What to do: Retype the whole listing below, character for character.

━━ Exercise data ━━

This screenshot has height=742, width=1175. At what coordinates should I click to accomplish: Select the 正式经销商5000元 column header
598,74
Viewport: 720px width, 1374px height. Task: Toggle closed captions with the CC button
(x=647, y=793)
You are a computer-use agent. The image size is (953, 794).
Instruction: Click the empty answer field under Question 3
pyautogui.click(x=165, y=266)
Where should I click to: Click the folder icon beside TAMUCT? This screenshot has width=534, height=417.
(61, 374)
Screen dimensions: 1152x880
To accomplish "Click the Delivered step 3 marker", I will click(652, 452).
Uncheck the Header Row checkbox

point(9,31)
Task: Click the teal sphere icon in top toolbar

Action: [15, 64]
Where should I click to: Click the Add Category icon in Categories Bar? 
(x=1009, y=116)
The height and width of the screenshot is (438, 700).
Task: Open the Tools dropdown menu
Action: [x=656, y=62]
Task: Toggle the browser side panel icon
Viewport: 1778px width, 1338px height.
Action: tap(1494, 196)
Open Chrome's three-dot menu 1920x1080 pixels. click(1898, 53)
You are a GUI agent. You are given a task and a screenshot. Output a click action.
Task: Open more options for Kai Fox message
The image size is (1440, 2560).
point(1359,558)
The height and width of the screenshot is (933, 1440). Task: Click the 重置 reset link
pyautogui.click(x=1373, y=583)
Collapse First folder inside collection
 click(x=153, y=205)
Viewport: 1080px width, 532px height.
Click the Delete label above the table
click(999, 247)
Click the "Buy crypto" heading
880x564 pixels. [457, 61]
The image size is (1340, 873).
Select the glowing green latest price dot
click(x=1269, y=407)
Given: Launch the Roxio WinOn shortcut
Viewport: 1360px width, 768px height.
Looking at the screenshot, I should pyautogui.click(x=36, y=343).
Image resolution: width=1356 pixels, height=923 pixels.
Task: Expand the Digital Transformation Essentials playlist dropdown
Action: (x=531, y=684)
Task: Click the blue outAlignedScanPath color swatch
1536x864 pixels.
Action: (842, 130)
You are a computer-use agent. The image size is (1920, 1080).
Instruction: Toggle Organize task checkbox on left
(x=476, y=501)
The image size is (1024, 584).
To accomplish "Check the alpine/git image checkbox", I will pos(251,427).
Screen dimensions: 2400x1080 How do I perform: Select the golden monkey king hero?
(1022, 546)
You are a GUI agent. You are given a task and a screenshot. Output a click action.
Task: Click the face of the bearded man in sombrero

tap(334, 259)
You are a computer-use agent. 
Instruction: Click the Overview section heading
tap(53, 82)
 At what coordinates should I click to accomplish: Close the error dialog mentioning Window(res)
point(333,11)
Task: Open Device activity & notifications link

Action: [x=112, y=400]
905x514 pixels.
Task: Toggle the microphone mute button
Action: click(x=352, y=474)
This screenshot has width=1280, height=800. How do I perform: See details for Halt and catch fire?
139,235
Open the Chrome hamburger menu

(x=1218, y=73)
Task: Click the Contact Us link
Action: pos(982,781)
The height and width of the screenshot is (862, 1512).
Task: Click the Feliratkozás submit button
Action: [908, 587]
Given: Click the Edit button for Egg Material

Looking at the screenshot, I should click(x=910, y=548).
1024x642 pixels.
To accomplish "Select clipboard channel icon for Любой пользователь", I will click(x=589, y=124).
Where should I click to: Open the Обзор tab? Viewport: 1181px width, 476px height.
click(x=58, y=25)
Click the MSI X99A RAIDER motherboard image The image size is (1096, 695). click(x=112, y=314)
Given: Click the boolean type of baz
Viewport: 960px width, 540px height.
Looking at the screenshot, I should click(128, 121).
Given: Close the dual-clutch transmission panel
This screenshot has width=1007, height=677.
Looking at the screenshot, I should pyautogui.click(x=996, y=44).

━━━

The answer:
This screenshot has height=742, width=1175. At what coordinates should I click to accomplish: Select the 正式经销商5000元 column header
598,74
Viewport: 720px width, 1374px height. Task: Toggle closed captions with the CC button
(x=647, y=793)
You are a computer-use agent. The image size is (953, 794).
Instruction: Click the empty answer field under Question 3
pyautogui.click(x=165, y=266)
Where should I click to: Click the folder icon beside TAMUCT? This screenshot has width=534, height=417.
(61, 374)
Screen dimensions: 1152x880
To accomplish "Click the Delivered step 3 marker", I will click(652, 452).
Uncheck the Header Row checkbox

point(9,31)
Task: Click the teal sphere icon in top toolbar

Action: [15, 64]
Where should I click to: Click the Add Category icon in Categories Bar? 
(x=1009, y=116)
The height and width of the screenshot is (438, 700).
Task: Open the Tools dropdown menu
Action: [x=656, y=62]
Task: Toggle the browser side panel icon
Viewport: 1778px width, 1338px height.
Action: tap(1494, 196)
Open Chrome's three-dot menu 1920x1080 pixels. click(1898, 53)
You are a GUI agent. You are given a task and a screenshot. Output a click action.
Task: Open more options for Kai Fox message
The image size is (1440, 2560).
point(1359,558)
The height and width of the screenshot is (933, 1440). Task: Click the 重置 reset link
pyautogui.click(x=1373, y=583)
Collapse First folder inside collection
 click(x=153, y=205)
Viewport: 1080px width, 532px height.
Click the Delete label above the table
click(999, 247)
Click the "Buy crypto" heading
880x564 pixels. [457, 61]
The image size is (1340, 873).
Select the glowing green latest price dot
click(x=1269, y=407)
Given: Launch the Roxio WinOn shortcut
Viewport: 1360px width, 768px height.
Looking at the screenshot, I should pyautogui.click(x=36, y=343).
Image resolution: width=1356 pixels, height=923 pixels.
Task: Expand the Digital Transformation Essentials playlist dropdown
Action: (x=531, y=684)
Task: Click the blue outAlignedScanPath color swatch
1536x864 pixels.
Action: (842, 130)
You are a computer-use agent. The image size is (1920, 1080).
Instruction: Toggle Organize task checkbox on left
(x=476, y=501)
The image size is (1024, 584).
To accomplish "Check the alpine/git image checkbox", I will pos(251,427).
Screen dimensions: 2400x1080 How do I perform: Select the golden monkey king hero?
(1022, 546)
You are a GUI agent. You are given a task and a screenshot. Output a click action.
Task: Click the face of the bearded man in sombrero

tap(334, 259)
You are a computer-use agent. 
Instruction: Click the Overview section heading
tap(53, 82)
 At what coordinates should I click to accomplish: Close the error dialog mentioning Window(res)
point(333,11)
Task: Open Device activity & notifications link

Action: [x=112, y=400]
905x514 pixels.
Task: Toggle the microphone mute button
Action: click(x=352, y=474)
This screenshot has width=1280, height=800. How do I perform: See details for Halt and catch fire?
139,235
Open the Chrome hamburger menu

(x=1218, y=73)
Task: Click the Contact Us link
Action: pos(982,781)
The height and width of the screenshot is (862, 1512).
Task: Click the Feliratkozás submit button
Action: [908, 587]
Given: Click the Edit button for Egg Material

Looking at the screenshot, I should click(x=910, y=548).
1024x642 pixels.
To accomplish "Select clipboard channel icon for Любой пользователь", I will click(x=589, y=124).
Where should I click to: Open the Обзор tab? Viewport: 1181px width, 476px height.
click(x=58, y=25)
Click the MSI X99A RAIDER motherboard image The image size is (1096, 695). click(x=112, y=314)
Given: Click the boolean type of baz
Viewport: 960px width, 540px height.
Looking at the screenshot, I should click(128, 121).
Given: Close the dual-clutch transmission panel
This screenshot has width=1007, height=677.
Looking at the screenshot, I should pyautogui.click(x=996, y=44).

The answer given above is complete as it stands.